How does this apply to magnetic fields? Nausea is likely to discourage “micromobility,” just as it discourages caffeine or alcohol consumption. All other things being equal, a woman experiencing nausea will be less likely to move around her home or workplace or community, and therefore less likely to experience the diverse magnetic field sources in those places. As a result, she is less likely to encounter high magnetic field peaks and less likely to have substantial magnetic field variability over time. At its extreme, nausea can keep a woman in bed or at least in her home for much of the day. Thus, nausea (a marker of low risk of miscarriage) will be associated with lower peaks and variability in magnetic fields. Women who have lost or will soon lose their pregnancies are less likely to be nauseated and more likely to be mobile and thus will tend to have higher peaks and more variability in exposure. Thus, nausea may explain the association between magnetic field peaks and miscarriage, just as it potentially explains the association between caffeine and miscarriage.
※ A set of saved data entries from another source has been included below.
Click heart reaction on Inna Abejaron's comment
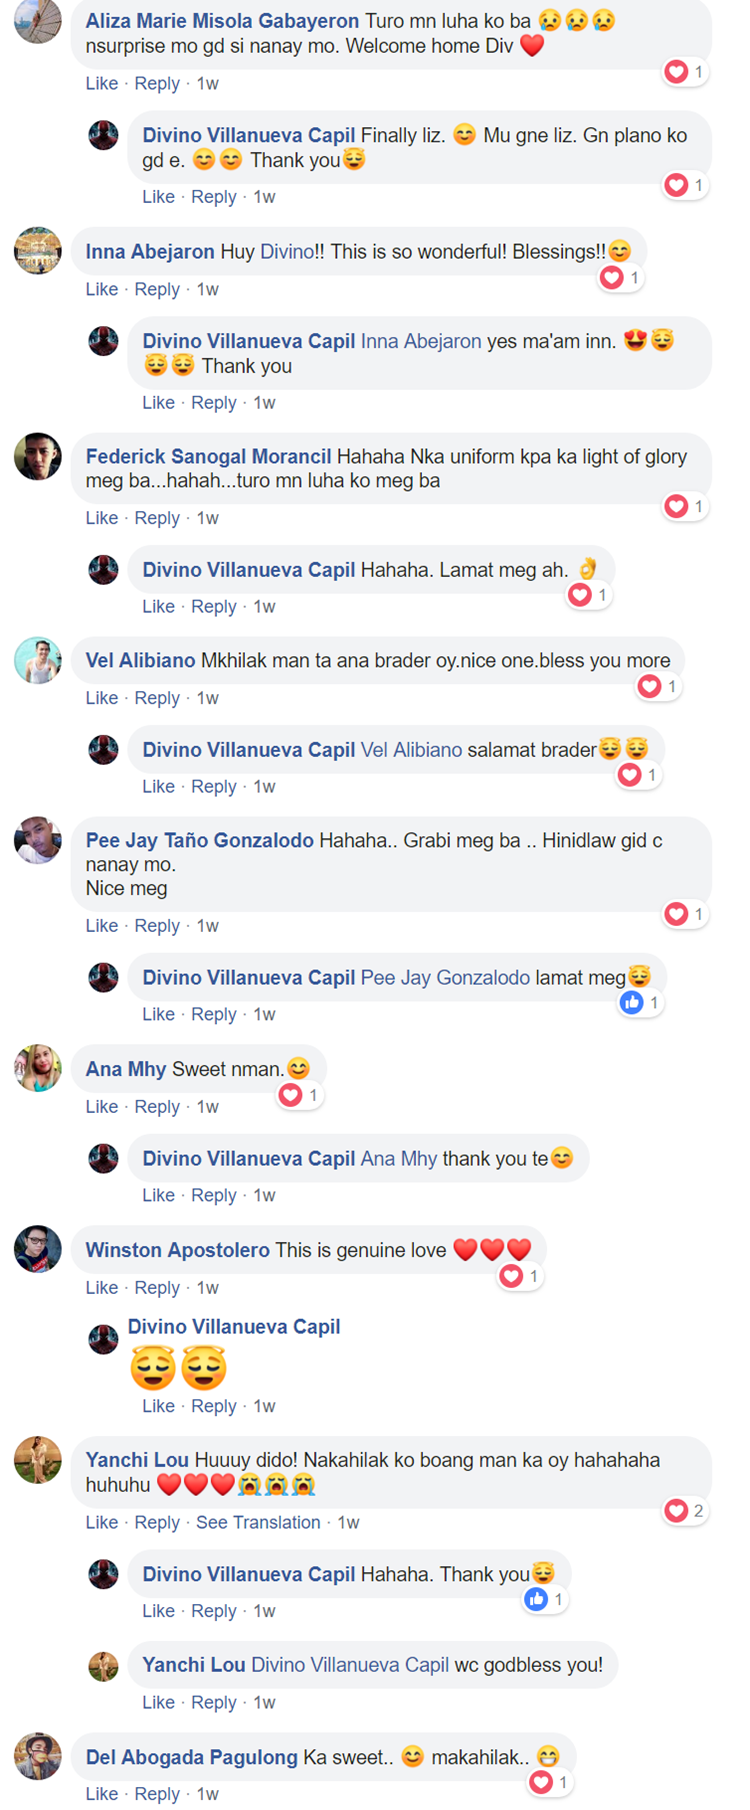 click(x=621, y=278)
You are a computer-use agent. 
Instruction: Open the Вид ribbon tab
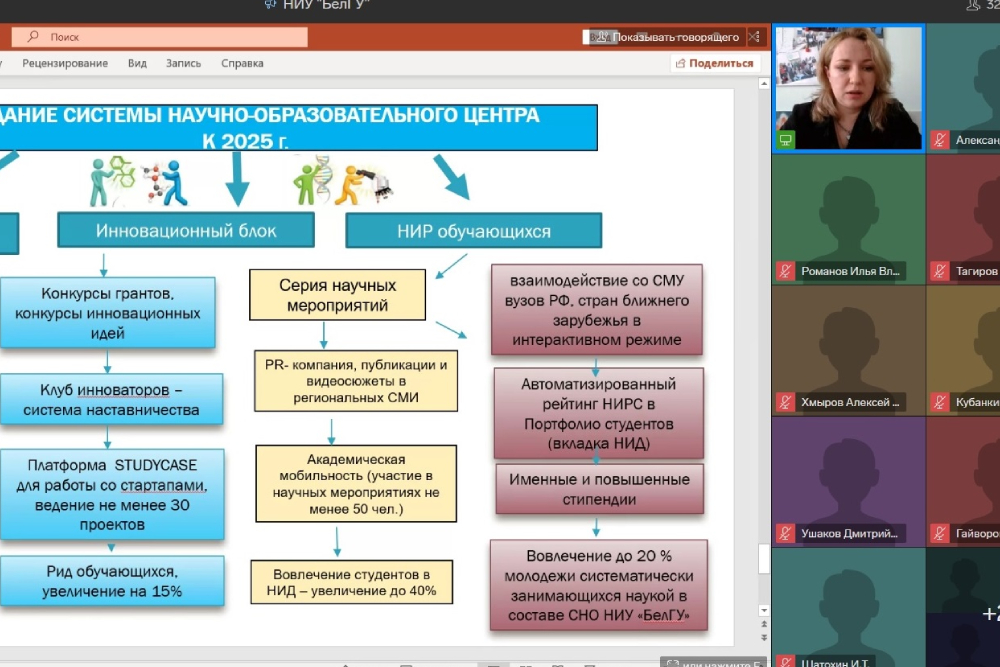click(137, 63)
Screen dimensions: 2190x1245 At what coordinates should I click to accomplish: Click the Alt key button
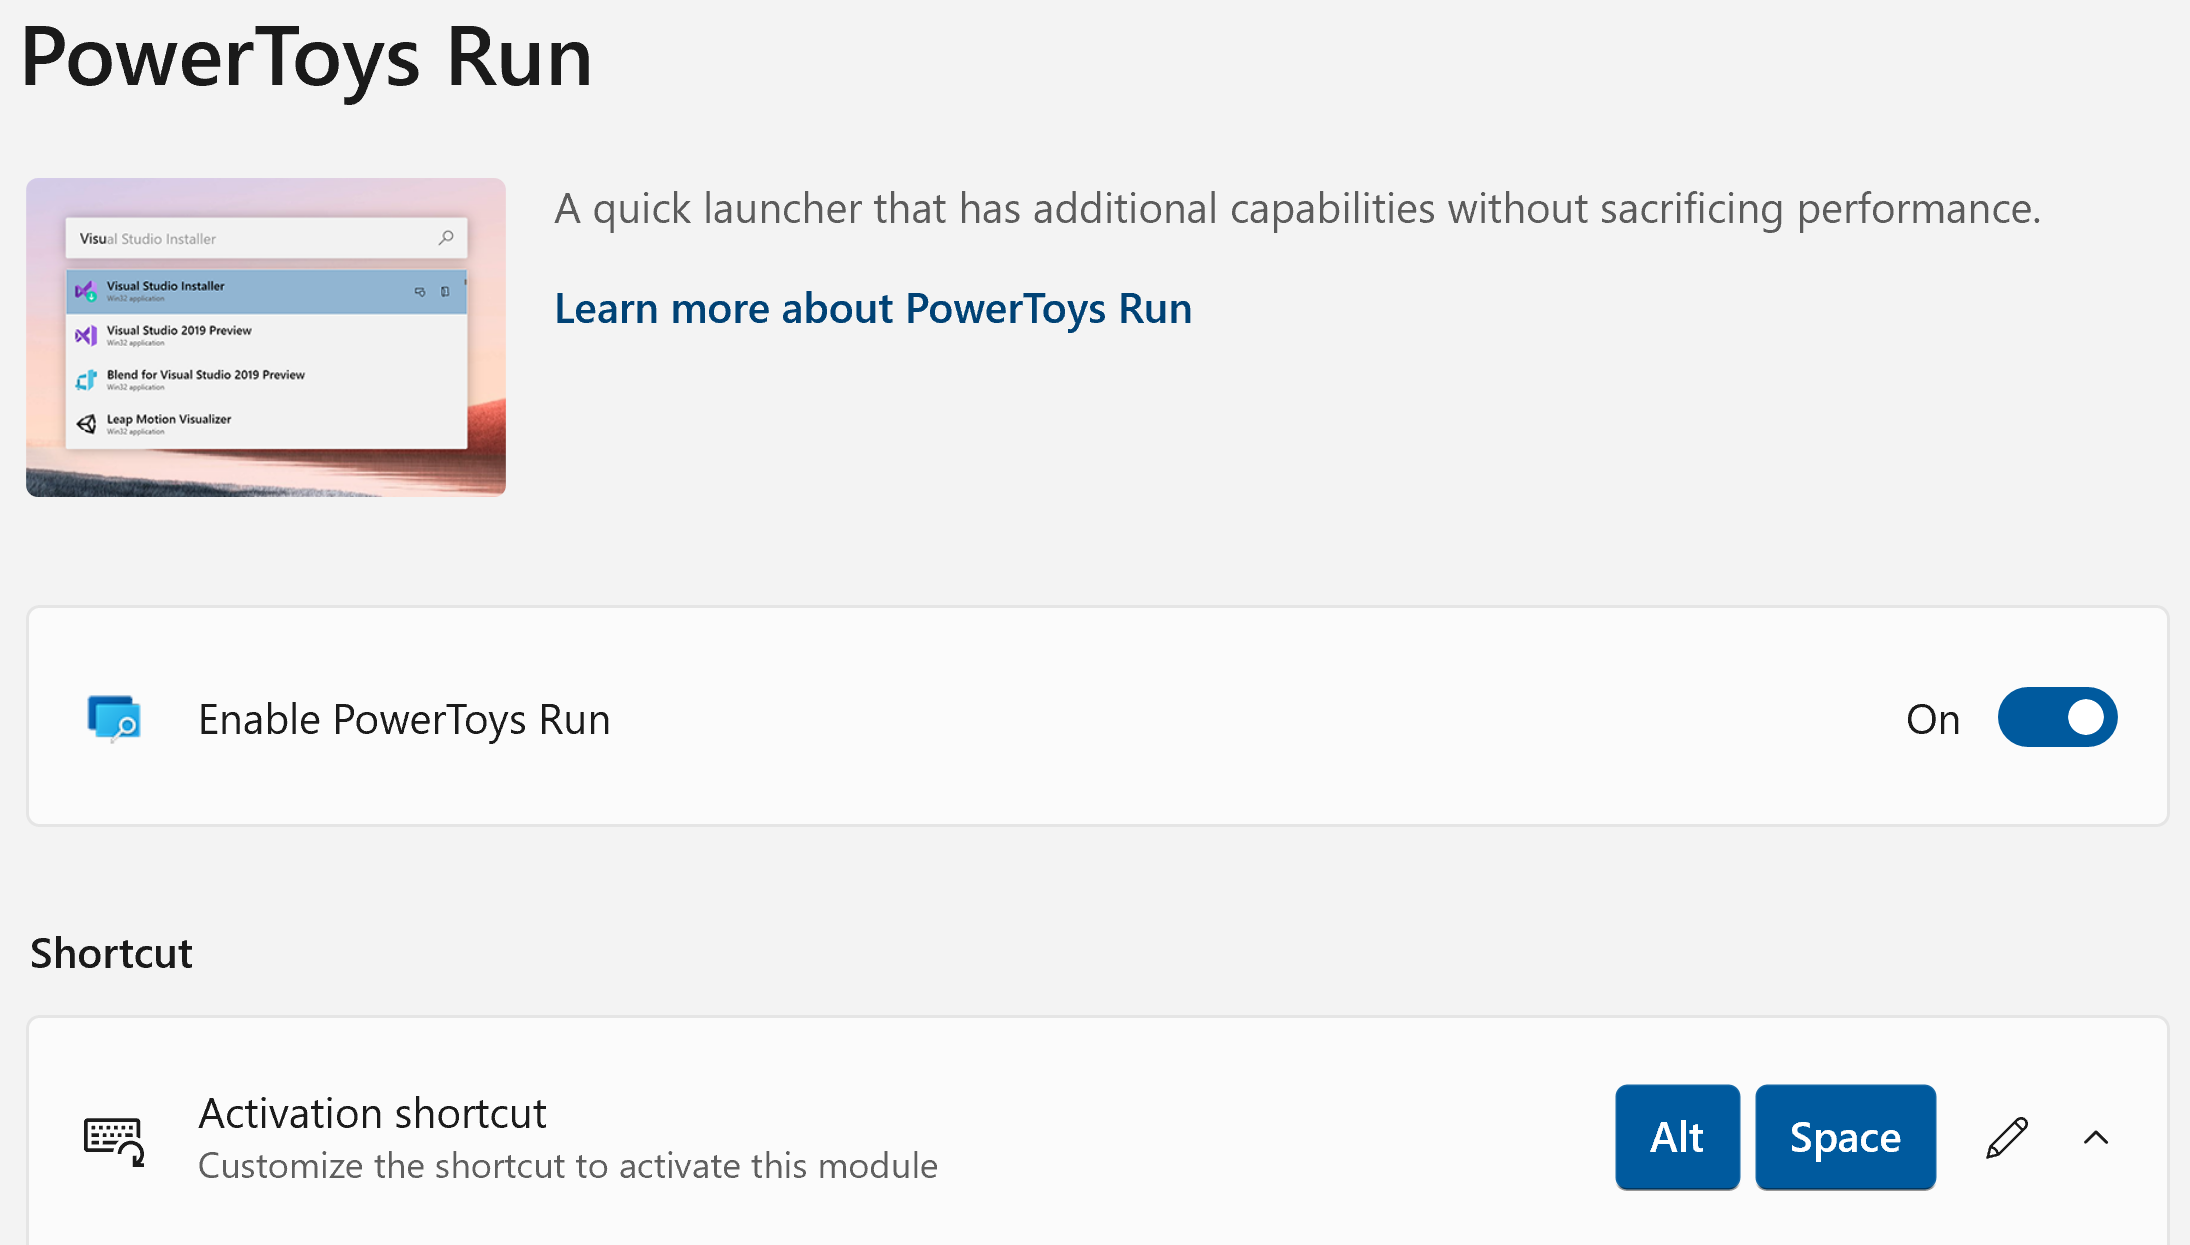pyautogui.click(x=1677, y=1137)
Li et al.4 take some constructive steps to address this hypothesis. They examined the representativeness of the measurement day and found that restriction to “normal” days tended to enhance rather than diminish the associations, counter to the alternative explanation I offer. However, to a woman who spends every day for some period of pregnancy suffering from nausea, a day in bed may be reported as “normal” so that restriction to such days may not address the behavioral sources of exposure variation attributable to nausea. The contribution from separate locations to the total exposure indices was examined, but more could be done to address “micromobility” in both of the studies. There is no easy solution to the problem of nonconcurrent exposure measurement in a retrospective study, ie, no easy way to measure the typical early pregnancy exposure of women who have already either gone on to late pregnancy or to have a pregnancy loss. In a prospective study, some explicit effort to examine the role of nausea would be feasible, analogous to that applied to the study of caffeine. 16 It seems that such data were collected, but Li et al.4 do not provide information on how nausea may have contributed to the observed associations with maximum magnetic field or lack of association with time-weighted average magnetic fields.
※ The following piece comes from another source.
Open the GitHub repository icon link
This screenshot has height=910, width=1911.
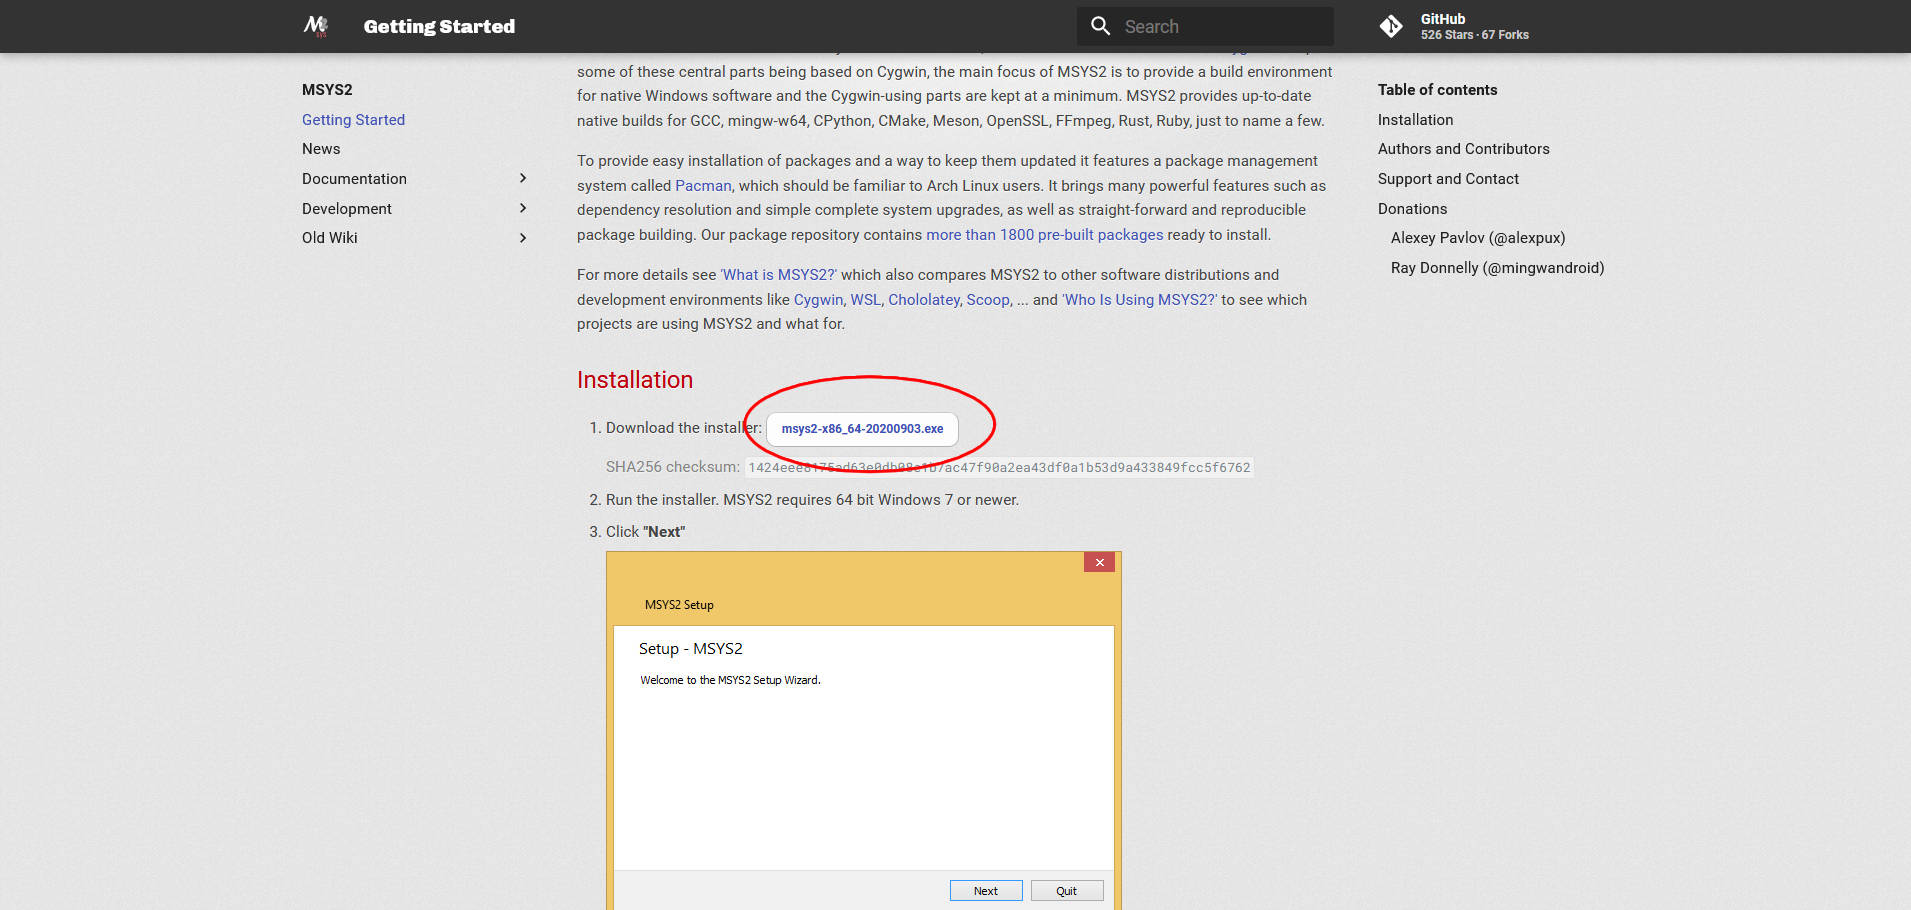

The two studies from Northern California bring new attention to the possibility that magnetic fields may be causally related to miscarriage. The issue deserves further scrutiny and is likely to get it, despite the inherent challenges to the study of both this particular exposure and outcome. Prior to this research, the evidence supporting an etiologic relation between magnetic fields and miscarriage could have been summarized as “extremely limited,” based on studies of workplace exposures and use of electric blankets. With publication of these reports, I believe the evidence in support of a causal association is raised only slightly. These two new studies provide fairly strong evidence against an association with time-weighted average magnetic fields and moderately strong evidence for an association with other indices; both of these findings may be due to an artifact resulting from a laudable effort to integrate behavior and environment.